There is only one knob to control the electronics on the GL200K. It features a master volume for the neck and bridge pickup and a push/pull design to switch between them. Of course, if you’re buying this guitar you will use the bridge humbucker more often than not, so when the knob is down the bridge is engaged – up position and the neck is engaged. I like the idea of a separate selector or toggle for this application as I think this push/pull system would slow me down in a performance setting - maybe not. It just seems like I’d be thinking more about having to pull the knob up to activate the neck. It does take a good pull to toggle between pickups and I don’t feel a solid “click” when I do so. Due to the push/pull also being somewhat sloppy it leaves me a slight tainted in my overall feel of the electronics. This could mean nothing as only a long road trip on this guitar will reveal it’s quality, but this is my first impression.

The LS-120 neck pickup has a nice bright tone that is reminiscent of a Strat. I liked the way this guitar sounded clean playing in every register of the fingerboard. I was playing some blues lines and some other ideas that I probably shouldn’t have been playing on a guitar like this without the hard rock police arresting me…but it sounded good! I flipped to the LH-150 bridge pickup and honestly, couldn’t wait to throw some dirt on my sound because it was so shrill to my ear. This guitar needs distortion on the bridge pickup. So I stomped on my Maxon RTD800 and gave it what it craved…the pickup sounded much better and was finally at home. This guitar was popping harmonics all over the place and I understood why it craved the dirt! I left the EQ flat on the amp and just ran it as it was and got a perfect metal tone. The output of the LH-150 was pretty hot – definitely a few dB boost over the LS-120 in the neck.

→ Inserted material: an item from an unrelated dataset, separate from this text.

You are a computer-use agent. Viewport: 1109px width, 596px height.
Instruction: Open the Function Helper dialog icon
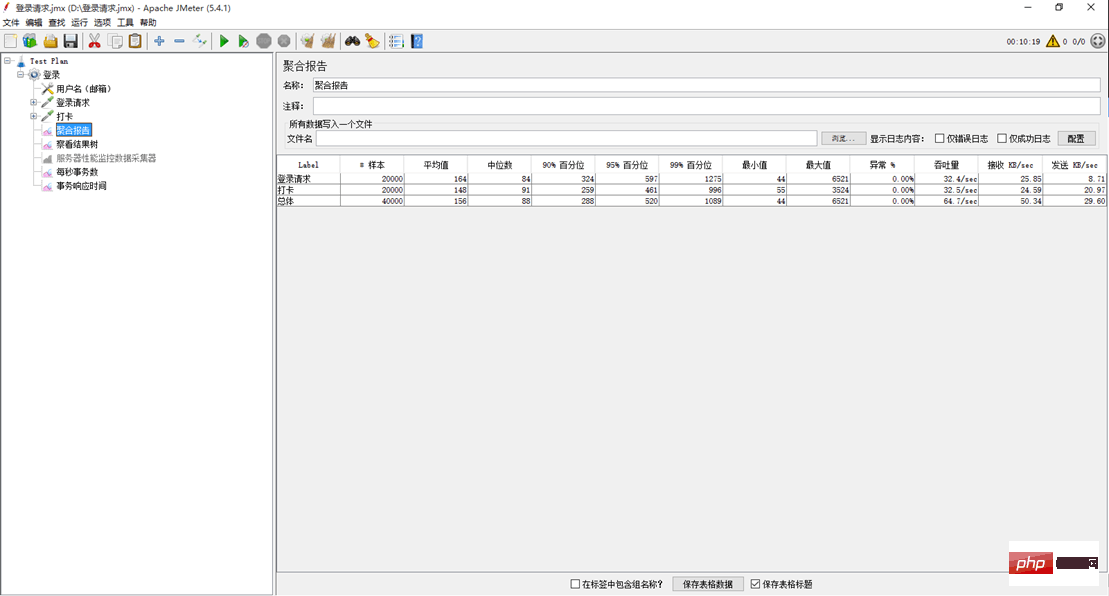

Overall, there’s not much to complain about at this price point. I noticed what looked to be some glue residue found on the side of the headstock. I also noticed upon further inspection, some paint overflow onto the fingerboard directly behind the nut and a slightly rough edge where the paint borders the headstock just below the high “E” tuner. These are areas that the beginner to intermediate player may not notice and these flaws are tucked away to an extent from the eye and to an audience. The quality and craftsmanship is where it should be if not higher for a guitar in this price range.

The Bottom Line
If you’re looking for a guitar to handle heavy styles of music and need a locking tremolo, you need to consider the GL200K. It’s great for the intermediate player or even a more advanced player looking for a second guitar for stage work. The GL200K retails for $499.00 USD.